Lesson 4 - Official Topic

init_27 · April 15, 2020, 1:49am

I also really like matrixmultiplication.xyz for simulating it

jwuphysics · April 15, 2020, 1:51am

Mostly because it is easier to do matrix multiplication with objects of the shape (N_samples, N_features). With our simple model, none of the pixels in the image know if they are adjacent to another, so it is okay to flatten the matrix into a vector because you do not lose any of those spatial relationships.

gamino · April 15, 2020, 1:51am

Is the example of matrix multiplication being done in the GPU? Or do we have to indicate that?

radikubwa · April 15, 2020, 1:51am

This was shared last time that summarizes matrix multiplication

from @rachel

nareshr8 · April 15, 2020, 1:51am

In this case the model has a input layer as a dense layer.
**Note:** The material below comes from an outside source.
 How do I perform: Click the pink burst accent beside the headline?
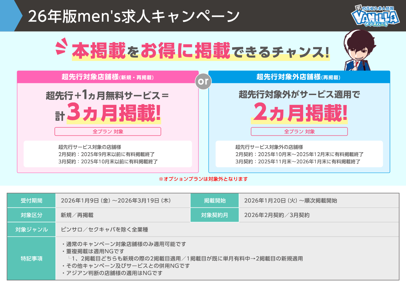[x=61, y=47]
If your model expects a @D matrix say using Convolution layer, you need not change to vector

go_go_gadget · April 15, 2020, 1:51am

To remember how matrix multiplication goes, Rachel’s math course introduced me to the song to the tune of “Oh, My Darling”: https://youtu.be/BGbiHdKHG7o

I have an M.S. in math, and I still use this song to remember the order!

sgugger · April 15, 2020, 1:51am

You need to check the .device of the tensors being multiplied. If it tells you cuda something, the operations happen on the GPU.
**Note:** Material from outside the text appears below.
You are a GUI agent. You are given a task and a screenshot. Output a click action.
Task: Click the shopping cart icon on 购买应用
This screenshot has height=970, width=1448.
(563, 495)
ram_cse · April 15, 2020, 1:52am

No, its on CPU. For GPU You have to specify it.

init_27 · April 15, 2020, 1:53am

If anyone is facing an audio cut in/lag-refreshing the video stream/YouTube page fixed it for me.
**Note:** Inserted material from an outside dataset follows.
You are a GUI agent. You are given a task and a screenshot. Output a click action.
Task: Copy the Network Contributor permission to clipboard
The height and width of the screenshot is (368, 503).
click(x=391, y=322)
rfhink · April 15, 2020, 1:55am

Is that sometimes referred to as gradient loss?

sgugger · April 15, 2020, 1:56am

@rachel A lot of people on the youtube channel are asking for the matrix multiplication song, jsut saying

arunslb123 · April 15, 2020, 1:57am

Highly recommend this for matrix multiplication

ram_cse · April 15, 2020, 1:59am

Here is the documentation:

torch.where Documentation

harish3110 · April 15, 2020, 2:02am

Is there a reason the mean of the loss is calculated over say doing a median? Since median is less prone to getting influenced by outliers.

In the example Jeremy gave, if the third point which was wrongly predicted is an outlier then the derivative would push the function away while doing SGD…in this case using a median could be better…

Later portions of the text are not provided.